15. A system for dewatering tailings from oilsands or other mining operations using vacuum evaporation, comprising:

i) one or more vacuum chambers and means for delivering said tailings to said one or more vacuum chambers;

ii) evacuation means for reducing the pressure in each said one or more vacuum chambers;

iii) heat transfer apparatus for transferring heat to said tailings before, and/or after and/or during such pressure reduction to thereby dewater the tailings;

iv) a measurement device for measuring the density or moisture content of the dewatered tailings in at least one of said one or more vacuum chambers to determine when a predetermined density or moisture content of the tailings in said at least one of said one or more vacuum chambers has been reached.

16. The system of claim 15 wherein said heat transfer apparatus are radiant heating elements or micro-wave heating elements.

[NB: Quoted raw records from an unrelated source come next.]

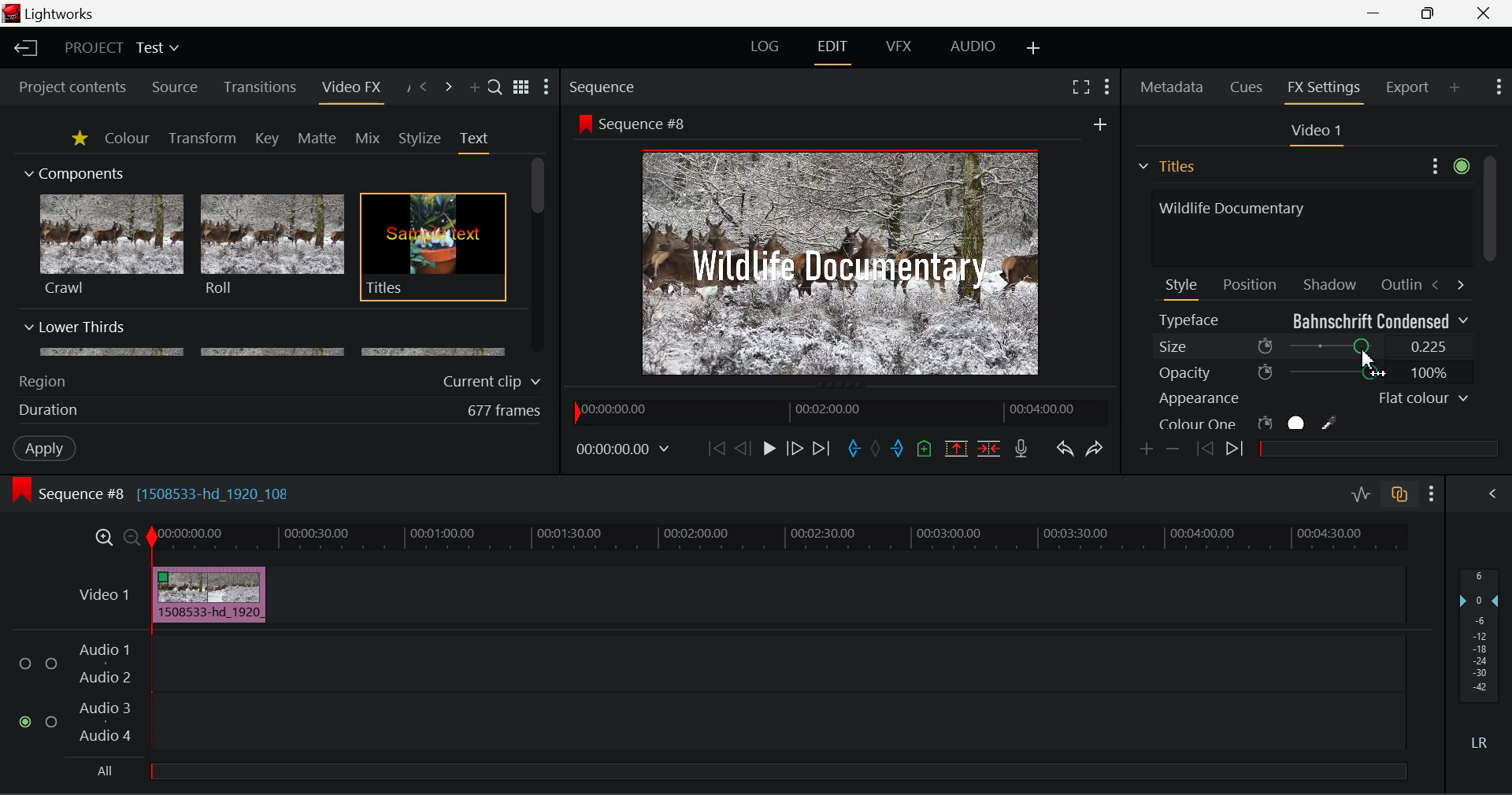 This screenshot has width=1512, height=795. What do you see at coordinates (105, 678) in the screenshot?
I see `Audio 2` at bounding box center [105, 678].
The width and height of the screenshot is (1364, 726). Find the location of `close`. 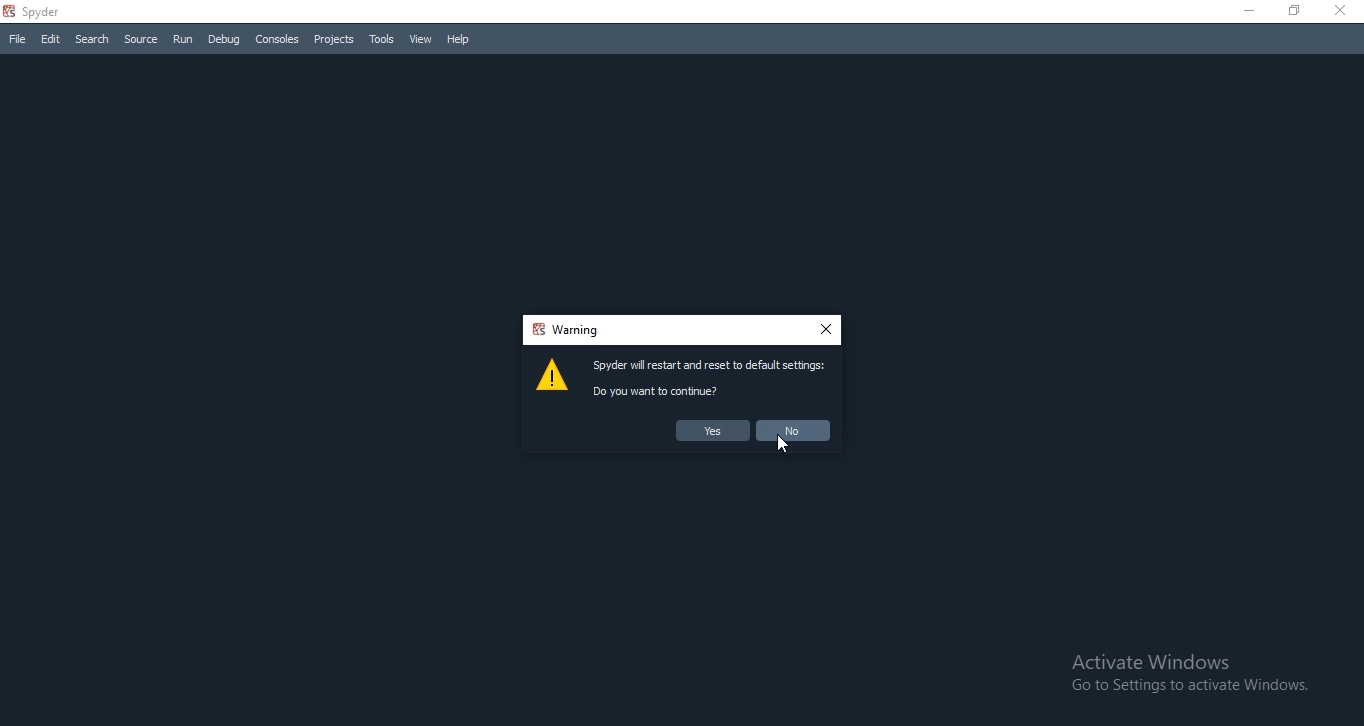

close is located at coordinates (824, 332).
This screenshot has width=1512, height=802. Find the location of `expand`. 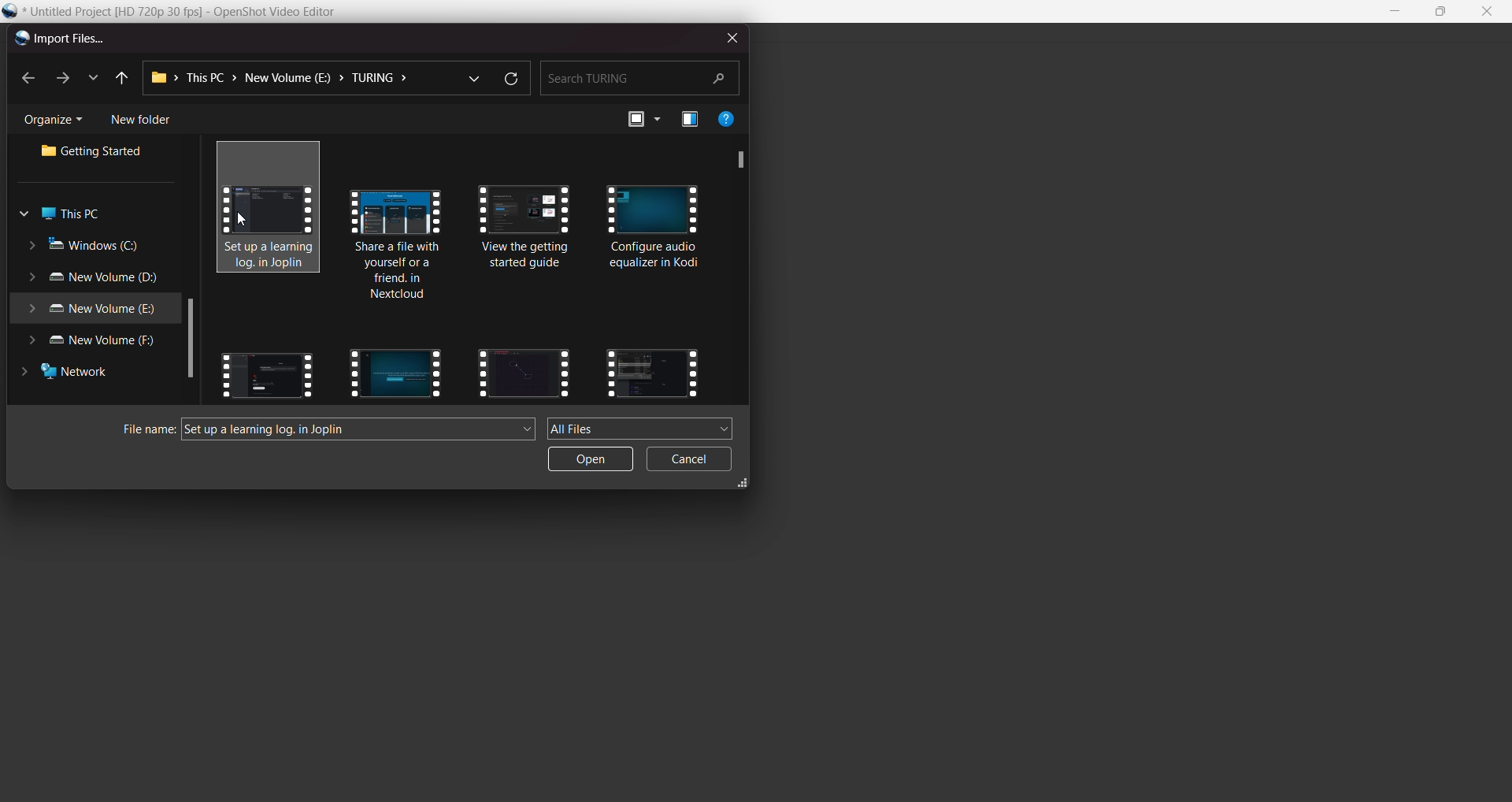

expand is located at coordinates (745, 485).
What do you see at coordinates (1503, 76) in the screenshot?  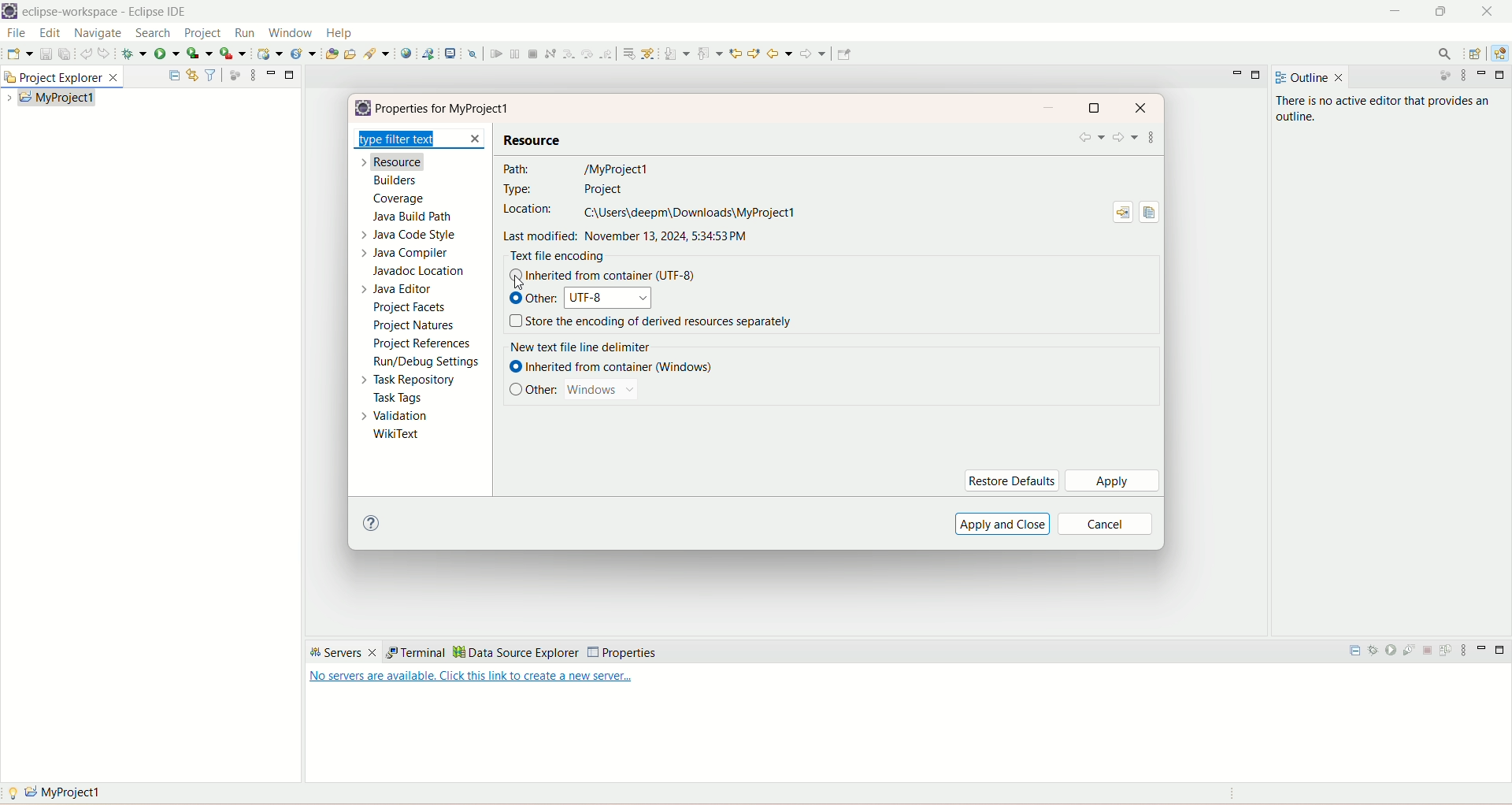 I see `maximize` at bounding box center [1503, 76].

17. The system of claim 15 wherein vapours from a preceding chamber are used to heat the tailings in a subsequent chamber by direct contact through coils.

18. The system of claim 15 wherein wherein a plurality of vacuum evaporation chambers are arranged in series so that heated vapours removed from a first vacuum chamber are used to heat the tailings in a succeeding chamber.

19. The system of claim 15 wherein evacuated heated vapours from said one or more vacuum chambers are used to preheat incoming tailings.

20. The system of claim 15 wherein wherein a plurality of vacuum evaporation chambers are arranged in series so that each succeeding chamber has a higher vacuum and tailings are transferred to each successive chamber in series.